Были у «кобры» еще недостатки.
Выпадало заднее бронестекло. Оно тяжеленное было, килограмм 12, крепилось специальным штифтом. На резких эволюциях штифт не выдерживал, и стекло выпадало, правда, и ставилось оно легко.
И был еще один недостаток: на большой скорости выдавливало форточку, имевшуюся на левой двери (на правой форточки не было), и этот кусок стекла с гигантской силой бил летчику в лицо. У нас два случая было, летчики погибли.
Еще недостаток. Трубочка к кислородной маске шла тонкая и не гофрированная, гладкая. Это было не очень хорошо, потому что когда ты маску постоянно надеваешь-снимаешь, то она перекручивается и может перегнуться, в самый неподходящий момент задыхаешься. У нас такой случай был, летчик сознание потерял, слава богу, ненадолго, успел в воздухе очнуться.

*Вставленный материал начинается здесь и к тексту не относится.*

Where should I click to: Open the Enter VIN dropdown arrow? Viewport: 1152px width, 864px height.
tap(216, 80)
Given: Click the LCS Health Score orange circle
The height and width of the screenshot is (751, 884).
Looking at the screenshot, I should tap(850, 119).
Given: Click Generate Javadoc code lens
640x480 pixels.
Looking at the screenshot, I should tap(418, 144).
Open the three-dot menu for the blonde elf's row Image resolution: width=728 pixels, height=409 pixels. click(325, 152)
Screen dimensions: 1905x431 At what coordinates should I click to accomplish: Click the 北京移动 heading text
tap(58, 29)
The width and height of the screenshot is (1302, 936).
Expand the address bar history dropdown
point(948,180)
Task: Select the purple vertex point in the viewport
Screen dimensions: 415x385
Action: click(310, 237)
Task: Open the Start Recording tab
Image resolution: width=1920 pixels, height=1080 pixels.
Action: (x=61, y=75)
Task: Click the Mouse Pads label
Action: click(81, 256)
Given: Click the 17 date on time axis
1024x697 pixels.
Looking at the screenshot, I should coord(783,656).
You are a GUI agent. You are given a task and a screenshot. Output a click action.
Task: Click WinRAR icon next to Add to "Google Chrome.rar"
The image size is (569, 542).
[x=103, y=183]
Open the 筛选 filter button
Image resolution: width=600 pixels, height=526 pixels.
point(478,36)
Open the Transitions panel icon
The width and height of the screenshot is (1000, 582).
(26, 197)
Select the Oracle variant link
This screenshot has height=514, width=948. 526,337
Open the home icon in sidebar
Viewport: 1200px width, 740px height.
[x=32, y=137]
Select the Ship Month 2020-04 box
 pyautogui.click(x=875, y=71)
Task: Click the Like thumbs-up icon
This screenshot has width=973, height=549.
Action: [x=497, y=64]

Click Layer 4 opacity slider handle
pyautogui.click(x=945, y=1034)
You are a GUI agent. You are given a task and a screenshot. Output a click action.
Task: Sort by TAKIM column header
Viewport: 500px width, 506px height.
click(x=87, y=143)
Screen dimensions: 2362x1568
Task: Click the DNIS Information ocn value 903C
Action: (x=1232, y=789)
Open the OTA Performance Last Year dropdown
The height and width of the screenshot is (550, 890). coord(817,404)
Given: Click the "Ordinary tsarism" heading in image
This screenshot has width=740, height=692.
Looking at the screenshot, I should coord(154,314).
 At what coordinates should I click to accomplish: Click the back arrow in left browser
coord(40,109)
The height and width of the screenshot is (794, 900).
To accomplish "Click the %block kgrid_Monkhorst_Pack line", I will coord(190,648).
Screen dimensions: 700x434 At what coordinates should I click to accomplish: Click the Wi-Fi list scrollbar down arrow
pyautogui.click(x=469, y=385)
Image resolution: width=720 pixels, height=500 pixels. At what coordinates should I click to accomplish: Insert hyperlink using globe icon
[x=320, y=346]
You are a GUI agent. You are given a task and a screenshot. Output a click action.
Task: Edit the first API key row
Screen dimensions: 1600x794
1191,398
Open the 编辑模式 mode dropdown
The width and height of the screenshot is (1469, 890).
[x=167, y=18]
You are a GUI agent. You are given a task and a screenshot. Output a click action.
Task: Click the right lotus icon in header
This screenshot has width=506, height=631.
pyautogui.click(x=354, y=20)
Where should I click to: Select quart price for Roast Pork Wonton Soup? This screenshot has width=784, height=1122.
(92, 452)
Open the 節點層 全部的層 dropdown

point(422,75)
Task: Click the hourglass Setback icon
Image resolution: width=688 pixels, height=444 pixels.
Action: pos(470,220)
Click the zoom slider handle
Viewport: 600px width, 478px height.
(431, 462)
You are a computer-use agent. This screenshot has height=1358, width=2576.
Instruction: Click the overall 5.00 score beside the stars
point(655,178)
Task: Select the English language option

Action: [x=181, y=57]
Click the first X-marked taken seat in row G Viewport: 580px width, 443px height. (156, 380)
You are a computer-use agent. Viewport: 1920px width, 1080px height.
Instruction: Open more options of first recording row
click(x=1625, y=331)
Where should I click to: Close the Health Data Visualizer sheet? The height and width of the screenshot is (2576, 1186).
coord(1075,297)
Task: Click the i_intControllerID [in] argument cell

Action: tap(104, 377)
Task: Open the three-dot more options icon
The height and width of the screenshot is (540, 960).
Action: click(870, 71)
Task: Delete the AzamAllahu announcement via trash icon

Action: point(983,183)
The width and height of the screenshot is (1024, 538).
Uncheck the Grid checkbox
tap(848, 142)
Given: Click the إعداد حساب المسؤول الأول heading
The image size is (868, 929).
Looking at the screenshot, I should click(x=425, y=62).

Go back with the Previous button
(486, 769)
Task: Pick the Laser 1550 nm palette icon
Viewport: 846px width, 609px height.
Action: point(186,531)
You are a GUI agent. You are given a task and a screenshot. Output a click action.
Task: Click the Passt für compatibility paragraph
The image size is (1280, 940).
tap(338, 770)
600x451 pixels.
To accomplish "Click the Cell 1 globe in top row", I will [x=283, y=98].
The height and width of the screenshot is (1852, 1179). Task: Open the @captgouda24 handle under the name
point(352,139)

На «английских» «кобрах» было отвратительное отопление. У них кабина отапливалась печкой, как на «Запорожце», с такой запальной электросвечой и бензосистемой. Свеча «фонила» страшно. Включишь печку — в наушниках треск, выключишь — замерзаешь. Я в этой кабине руки поморозил.
На Q-5 и последующих уже мощные обогреватели стояли, от двигателя, проблем с обогревом не возникало.
— Фотоконтроль был?
— Под конец войны, только на «кобрах».
— Могла ли «кобра» противостоять Me—109Г и ФВ-190 в воздушном бою?
— «Кобра», особенно Q-5, нисколько не уступала, а даже превосходила все немецкие истребители.
На «кобре» я совершил более 100 боевых вылетов, из них 30 разведок, и провел 17 воздушных боев. И «кобра» не уступала ни по скорости, ни по динамике разгона, ни по вертикальной и горизонтальной маневренности. Очень сбалансированный был истребитель. У нас она себя очень хорошо показала. Видимо, все зависело от того, что ты хотел получить. Либо ты «мессеров-фоккеров» сбиваешь, либо у тебя «Аллисон» 120 часов вырабатывает. Насчет скорости «кобры» и «мессера». У меня была «кобра» Q-25, с фотокамерами, для разведки. За двигателем стоял плановый АФА-Зс и два перспективных АФА-21. Я запросто на ней уходил от группы Ме-109Г, правда со снижением. Может, одиночный «мессер» со мной и потягался бы, но от группы уходил.
— Что вы можете сказать, сравнивая «кобру» и отечественные машины?
— Если говорить про отечественные истребители, то надо уточнять, смотреть, какие и когда.
Про И-16 я уже говорил. Из других самолетов первой половины войны я летал на ЛаГГ-3 и МиГ-1. На «лагге» я начал летать в 1941 году, еще в училище.